Fauriel a reconnu le caractère essentiellement dramatique de cet épisode, dont il a su apprécier les beautés. Il s’est demandé ce qu’il y avait de réel, de véritablement historique. Question dont la portée dépasse le point même en discussion, car sur ce point, c’est-à-dire sur le concile de Latran, nous avons assez de documents pour contrôler, au moins dans une certaine mesure, le récit du poème, et par suite les conclusions obtenues, en ce qui touche cet épisode, pourront servir à une appréciation générale de la valeur historique de l’ouvrage.
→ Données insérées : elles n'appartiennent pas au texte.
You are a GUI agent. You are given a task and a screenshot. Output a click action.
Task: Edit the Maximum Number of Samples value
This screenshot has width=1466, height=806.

L’appréciation de Fauriel est, en somme, assez judicieuse, bien qu’elle souffre du défaut de précision qui était habituel à ce littérateur. Mais nous allons voir qu’il s’est embarrassé dans une difficulté purement imaginaire, faute d’avoir su apprécier correctement les documents qu’il comparait. Il commence par résumer les décisions prises par le concile relativement au débat des seigneurs du Midi et de Simon de Montfort[1]. Il fait remarquer que dans les actes du concile « on chercherait en vain le moindre indice d’une délibération préliminaire, et moins encore d’une délibération dans laquelle se seraient manifestés des scrupules, des hésitations, des discordances entre les membres du concile. Le fait de ce concile se présente là comme dégagé de tout accident, de tout obstacle, de toute intervention, de tout intérêt autre que l’intérêt ecclésiastique. Il n’y est pas le moins du monde question de la présence ni des réclamations des seigneurs séculiers : tout ce qui les concerne dans une circonstance si grave advient et se passe comme s’ils n’existaient plus... Enfin, rien dans ces résultats officiels du concile ne laisse soupçonner, entre le pape et les prélats

  1. Voy. les textes cités ou indiqués, II, 193, n. 2.